Es hiper hiper raro. Me lo estoy cuestionando todo el tiempo. Si debí creerte, si no debí... Me dejé llevar por tonterías que ni siquiera me hacían feliz, todo porque comenzaba a quererte y jamás había querido como cuando te quise a vos. Nunca. Y por eso quise saber lo que era el amor. Y hoy para mí el amor no es nada porque esto que yo creía amor en realidad, para vos, no significo más que un juego. Tanto decías que me querías, tanto decías que yo te importaba. A pesar de lo que demostrabas, yo prefería creer y me quedaba. Me quedaba porque creí, porque creí que nunca nadie me había querido como vos me querés a mí. Nunca fui importante para nadie, pero ahí estabas vos, dispuesto a darme todo el cariño que me hacía sentir igual a los demás. Que me hacía sentir bien. Vos me lo entregabas o por lo menos fingías hacerlo. No sé qué pasó, no sé lo que ocurrió. No sé qué fue lo que arrastró con todo esto. En un segundo te convertiste en un tornado y arrasaste conmigo... arrasaste con todo sin siquiera importarte. En cuatro años lo poco que habíamos construido estaba hecho trizas. Y yo en el suelo, llorando, tratando de cuidar mi corazoncito solo y aplastado que tantas veces intenté arreglar solo por vos, solo para seguir creyendo que vos me querías, solo para encontrarle un lugar en este mundo. Mi corazoncito, el que arriesgué ciegamente poniéndolo entre tus brazos, pensando que éstos jamás temblarían. Hasta que viste a alguien más, hasta que viste a otra. Hasta que viste que esa otra era más capaz, más linda, más estable emocionalmente. Que era capaz de cuidarte. Abriste los brazos y mi corazón se desplomó en el suelo, rompiéndose otra vez. Una vez más. La última vez.

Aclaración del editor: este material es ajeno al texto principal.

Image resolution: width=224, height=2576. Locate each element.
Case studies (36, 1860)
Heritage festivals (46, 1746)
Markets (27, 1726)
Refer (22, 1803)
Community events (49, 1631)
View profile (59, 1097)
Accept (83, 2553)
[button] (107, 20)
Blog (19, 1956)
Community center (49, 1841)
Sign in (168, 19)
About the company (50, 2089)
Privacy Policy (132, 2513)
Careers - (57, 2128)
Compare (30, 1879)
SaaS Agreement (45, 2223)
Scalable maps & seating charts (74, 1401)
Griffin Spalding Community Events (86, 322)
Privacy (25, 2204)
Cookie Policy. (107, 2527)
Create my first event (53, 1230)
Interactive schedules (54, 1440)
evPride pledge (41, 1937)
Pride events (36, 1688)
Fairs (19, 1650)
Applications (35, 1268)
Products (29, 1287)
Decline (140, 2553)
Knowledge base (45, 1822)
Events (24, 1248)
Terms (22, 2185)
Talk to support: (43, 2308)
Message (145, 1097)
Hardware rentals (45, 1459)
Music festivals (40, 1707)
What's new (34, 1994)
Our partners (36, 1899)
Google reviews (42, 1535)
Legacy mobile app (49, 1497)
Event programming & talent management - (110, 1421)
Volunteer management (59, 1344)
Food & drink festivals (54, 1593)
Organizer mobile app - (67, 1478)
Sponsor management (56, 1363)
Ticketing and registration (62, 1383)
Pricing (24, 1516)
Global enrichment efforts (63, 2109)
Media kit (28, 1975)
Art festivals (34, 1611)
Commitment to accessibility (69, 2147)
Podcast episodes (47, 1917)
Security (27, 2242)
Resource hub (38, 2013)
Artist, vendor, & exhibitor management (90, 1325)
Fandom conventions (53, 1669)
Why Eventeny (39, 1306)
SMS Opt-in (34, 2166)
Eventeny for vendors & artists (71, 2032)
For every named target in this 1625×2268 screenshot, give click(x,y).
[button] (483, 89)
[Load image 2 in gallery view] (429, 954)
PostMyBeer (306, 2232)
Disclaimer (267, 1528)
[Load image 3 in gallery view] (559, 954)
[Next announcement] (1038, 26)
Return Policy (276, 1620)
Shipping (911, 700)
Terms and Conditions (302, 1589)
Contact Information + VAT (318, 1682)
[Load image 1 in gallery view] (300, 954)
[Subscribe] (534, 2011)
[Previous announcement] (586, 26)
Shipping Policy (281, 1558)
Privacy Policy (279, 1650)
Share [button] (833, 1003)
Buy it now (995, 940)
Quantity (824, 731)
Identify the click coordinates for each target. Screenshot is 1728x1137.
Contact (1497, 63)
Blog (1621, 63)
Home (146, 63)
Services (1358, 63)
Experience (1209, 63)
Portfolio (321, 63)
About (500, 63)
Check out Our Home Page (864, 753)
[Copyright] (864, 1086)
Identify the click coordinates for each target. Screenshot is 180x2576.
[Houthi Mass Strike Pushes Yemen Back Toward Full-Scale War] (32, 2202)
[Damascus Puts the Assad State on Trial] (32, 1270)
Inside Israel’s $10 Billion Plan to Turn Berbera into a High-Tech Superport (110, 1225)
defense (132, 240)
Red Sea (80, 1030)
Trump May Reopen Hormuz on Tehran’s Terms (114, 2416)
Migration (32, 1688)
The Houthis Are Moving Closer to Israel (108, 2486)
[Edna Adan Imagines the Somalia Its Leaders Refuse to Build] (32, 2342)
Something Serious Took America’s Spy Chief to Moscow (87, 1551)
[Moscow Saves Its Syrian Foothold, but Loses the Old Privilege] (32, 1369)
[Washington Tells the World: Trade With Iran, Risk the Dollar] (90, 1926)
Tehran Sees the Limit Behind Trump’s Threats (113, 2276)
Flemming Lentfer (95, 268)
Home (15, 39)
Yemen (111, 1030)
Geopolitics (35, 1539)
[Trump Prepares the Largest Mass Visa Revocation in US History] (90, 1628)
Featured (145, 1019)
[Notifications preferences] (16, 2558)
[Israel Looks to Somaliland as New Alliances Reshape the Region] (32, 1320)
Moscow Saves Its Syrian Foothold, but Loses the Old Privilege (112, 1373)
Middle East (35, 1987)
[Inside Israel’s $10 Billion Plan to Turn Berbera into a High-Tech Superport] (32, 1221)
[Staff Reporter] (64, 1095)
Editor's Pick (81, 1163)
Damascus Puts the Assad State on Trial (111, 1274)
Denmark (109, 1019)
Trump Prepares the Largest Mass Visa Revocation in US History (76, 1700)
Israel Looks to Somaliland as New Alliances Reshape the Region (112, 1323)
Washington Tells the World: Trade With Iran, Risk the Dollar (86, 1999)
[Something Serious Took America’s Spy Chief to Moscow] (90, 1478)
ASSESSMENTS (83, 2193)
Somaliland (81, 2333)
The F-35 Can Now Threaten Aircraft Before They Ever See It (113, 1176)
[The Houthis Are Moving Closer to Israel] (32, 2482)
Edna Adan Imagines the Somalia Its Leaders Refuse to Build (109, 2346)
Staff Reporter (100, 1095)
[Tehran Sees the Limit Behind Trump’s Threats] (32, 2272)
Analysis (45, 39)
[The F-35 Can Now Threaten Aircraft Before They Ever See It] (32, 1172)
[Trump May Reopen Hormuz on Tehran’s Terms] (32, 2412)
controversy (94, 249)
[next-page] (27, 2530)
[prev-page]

Hoy ya no puedo repararlo. Hoy estoy intentando. Intentando olvidarlo, superarlo. Superar estos cuatro años, pensando, recordando cómo comenzó todo. Desearía no haber respondido nunca aquel mensaje de noche de noviembre. Desearía no haberte entregado mis minutos, mis palabras, mis tipeos. Desearía que no hubieras entrado nunca en mi vida. No es resentimiento. A pesar de que digan que las cosas malas sirven de enseñanza, creo que había maneras menos dolorosas de enseñar algo. Podría haber aprendido con algo más suave, con algo que no fuera tan duro como esto. Y tuvo que ser con esto, con vos. Ver como todo lo que creí posible se convirtió en una fantasía, viendo como todas esas cosas que me decías que no podías hacer en realidad no podías hacerlas conmigo, pero sí con otra. Viendo como una vez más me pongo a escribir y a pensar en vos, en todo lo que alguna vez fuimos y que ya no existe. Viendo todas esas mentiras absurdas que me crecí. Viendo como otra vez me convertí en la otra.